A few years ago thirty-five doctors asked me to assist them with renegotiating their employment agreements with the largest hospital system in Des Moines. One sticking point in the employment agreement was a non-compete clause that restricted the physician’s employment after separation from the hospital system. The terms of the noncompete were for two years and a fifty mile radius. Although the center of the radius was not stated the time and mileage elements seemed reasonable under the case law. Physicians, pharmacists and other professionals who have sold their practices to large corporations know to what I refer. In the sale agreement or in the employment contract the buyer or hirer will attempt to limit where you can practice for about a two-year time frame following employment separation. The non-compete clauses in professional employment contracts are legal and therefore they are enforceable. The only real restriction is that the terms must be reasonable and also not against the public interest of the community.
This case out of the 8th Circuit Court of Appeals tossed out the non-compete agreement based on it not being reasonable. According to the opinion here is what the covenant stated:
NanoMech, Inc. v. Suresh, Docket No. 13-3671 (Feb. 6, 2015 8th Circ)
COVENANT NOT TO COMPETE: The Employee agrees that during the term of this Agreement, and for two (2) years following termination of this Agreement by the Company, with or without cause; or, for a period of two (2) years following a termination of this Agreement by the Employee, the Employee will not directly or indirectly enter into, be employed by or consult in any business which competes with the Company.

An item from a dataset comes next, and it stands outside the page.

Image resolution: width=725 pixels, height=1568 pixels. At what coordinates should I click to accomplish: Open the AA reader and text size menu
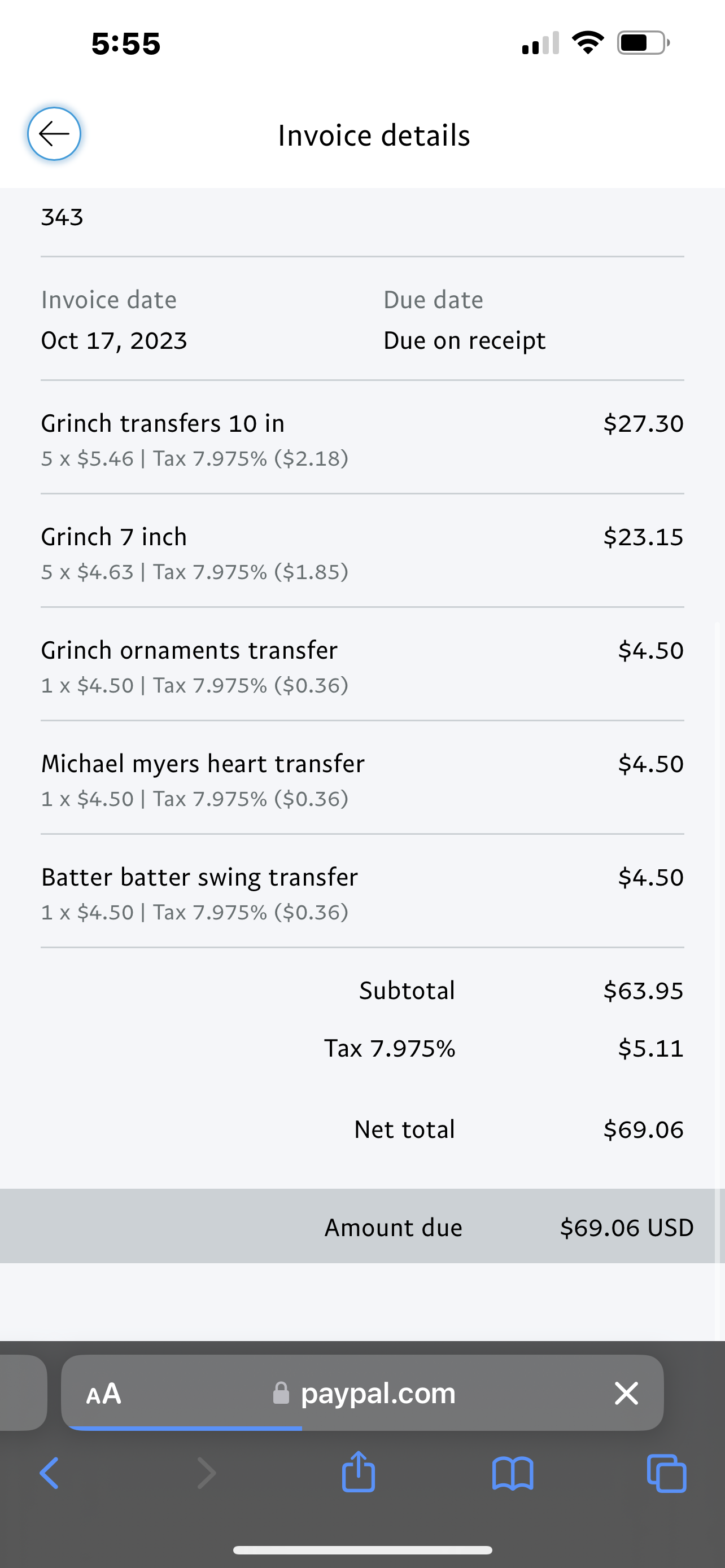104,1392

The employee having been sued filed her Answer and then technically moved to dismiss on grounds the noncompete was overly broad and therefore unenforceable. The distrct court agreed, “The court granted Suresh’s motion, concluding that the noncompete agreement was overbroad and unenforceable because it lacked a geographic scope and prevented Suresh from working for an undefined set of NanoMech’s competitors in any capacity. The court also concluded that NanoMech failed to state sufficient facts to show that Suresh’s breach of the nondisclosure agreement resulted in damages.”

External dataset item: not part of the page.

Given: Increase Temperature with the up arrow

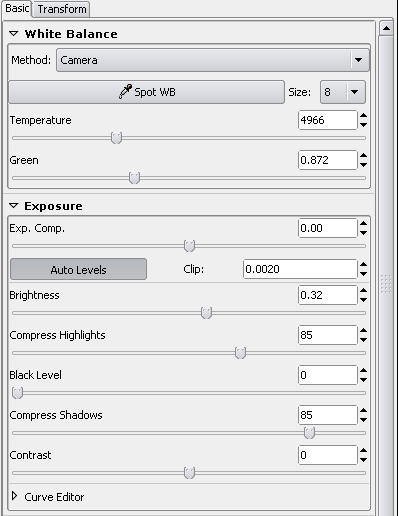Looking at the screenshot, I should point(363,116).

The law provides three requirements for any noncompete to be enforceable.
A restraint of trade is reasonable only when it is “no greater than what is reasonably necessary to secure the interest of the party protected by the contract and is not so broad as to be injurious to the public interest.” Optical Partners, 381 S.W.3d at 53. In general, a noncompete agreement must meet three requirements to be enforceable under Arkansas law: “(1) the [employer] must have a valid interest to protect; (2) the geographical restriction must not be overly broad; and (3) a reasonable time limit must be imposed.” Duffner v. Alberty, 718 S.W.2d 111, 112 (Ark. Ct. App. 1986) (en banc).
Here is what the Court of Appeals found: “The district court held that Suresh’s noncompete was overbroad, and thus unenforceable, because it lacked a geographic restriction and failed to define what activities Suresh was prohibited from performing for NanoMech’s competitors.”
The employer argued that having no geographic restriction was reasonable in light of the business they are in and the world wide scope of their competition. This argument failed to carry the day because “Suresh’s agreement is still overbroad because this agreement—unlike those approved in Girard and Freeman, see id. at 473 n.4—prohibits her from working in any capacity for any business that competes with the company.”